# Passage to read
★ ★ ★ ★ ★ ★ ★

“What do I do? I have a pencil in my eye!”
She had dropped something while she was at her desk. As she leaned down to grab it, her eye caught the pencil laying on the edge of her desk just right. Or just wrong.
Even though it was a Saturday morning, Roger Bergeron told her to come on down to his optometry office. Fortunately, the graphite chunk came out easily.
Another happy patient, one of 17,000 he’s seen over nearly 36 years.
Bergeron is retiring in March, a slow transition he started in September when he sold his Main Street and Lisbon Falls practices to Maine Optometry. He’s beat cancer twice. It’s time to be healthy and relax, he said, but it’s bittersweet.
“I’ve gotten more hugs the past six weeks than I know what to do with,” Bergeron, 61, said. “Good, hardworking people of Lewiston-Auburn are some of the best patients you can have.”
“It’s like leaving your child,” he said. “It’s very difficult in that sense. But they’ll be well taken care of.”
Bergeron and his five siblings grew up on Prospect Hill in South Auburn. When he graduated from St. Dom’s in 1969, he had decided to be a chemist. But working in the labs gave him second thoughts about his career choice.
“I wanted to be more involved with people,” Bergeron said. “I got tired of sitting in a room, boiling.”
His roommate during his junior year at Bates College was considering optometry. After Bergeron also looked into the field, he decided that was what he wanted to do. After graduating from the Pennsylvania College of Optometry in 1977, Bergeron went to work in the basement of 25 Ash St. with his childhood optometrist, Gilman Bouchard. He bought that practice and went solo in 1985.
After a yearlong process, Bergeron moved to his current location on the corner of Main Street and Brooks Avenue in 1999.

★ ★ ★ ★ ★ ★ ★

(Data records)
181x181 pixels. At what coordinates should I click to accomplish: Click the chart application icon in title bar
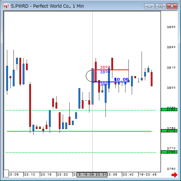(x=6, y=6)
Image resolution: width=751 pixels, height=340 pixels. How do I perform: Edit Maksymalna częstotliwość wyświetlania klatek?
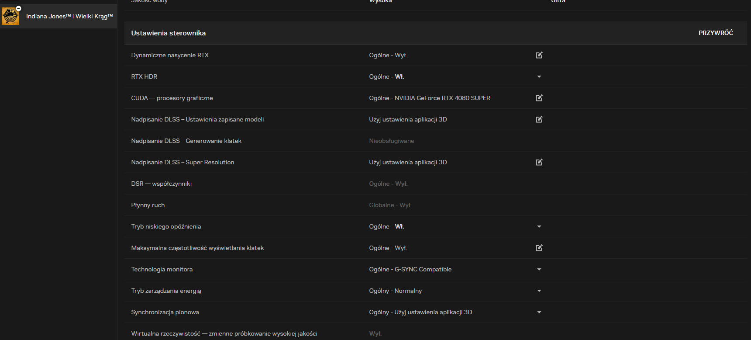pos(539,248)
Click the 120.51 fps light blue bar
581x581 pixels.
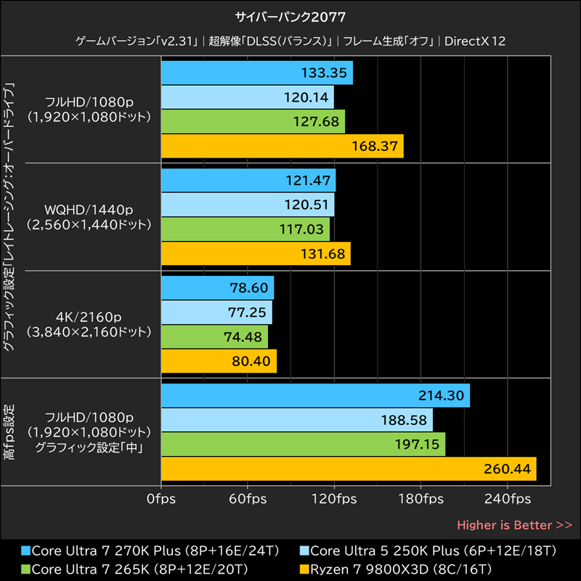coord(247,204)
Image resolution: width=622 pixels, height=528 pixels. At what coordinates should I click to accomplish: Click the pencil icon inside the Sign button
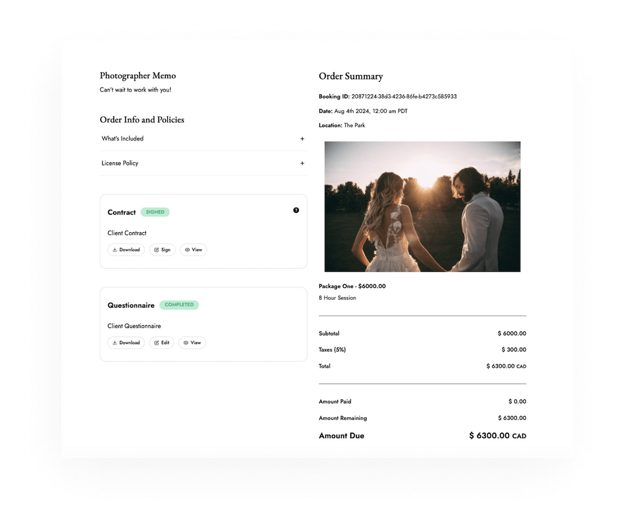[x=156, y=249]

★ ★ ★ ★ ★ ★ ★

# Complete the following
(a) List every four-digit year mentioned in the article about Roger Bergeron's retirement from optometry.
(b) Carry on the article about Roger Bergeron's retirement from optometry, picking up after its last sentence.
The listing comes from a source separate from the article.

# Answers to this exercise
(a) 1969, 1977, 1985, 1999

(b)
For decades, Bergeron worked 50 to 55 hours a week and gave himself one week off a year. Ten years ago, he started allowing himself a second week of vacation. He shrugged and said he liked his patients too much to work less.
“I have actually treated patients that I saw their grandparents as teenagers,” he said. “I thought to myself the other day, that’s impossible, how could that be? It can be. It is. It makes you feel real good.”
Over his career, Bergeron once helped a 5-year-old who’d battled chronic headaches for two years. His parents feared the worst, but medical tests turned up nothing. Bergeron diagnosed him as farsighted.
“He comes back in a week, his headaches are gone,” he said.
The optometrist once helped another woman who had accidentally dropped a hot curling iron on her eye, burning her cornea.
“She passed out in my chair, the pain was so severe,” he said. “Even I was going, ‘Ouch!'”
With medicine and time, she healed, too.
Until March, Bergeron will work one day per week in Lewiston and one day per week in Lisbon Falls. After that, it’s the open road. He’d like to visit all the national parks.
“I think I want to see the United States,” Bergeron said. “I already have a fifth wheel on order. Take my time and just park it, follow the good weather. Where is it going to be 75, 80 degrees? That’s where I’m going to be.”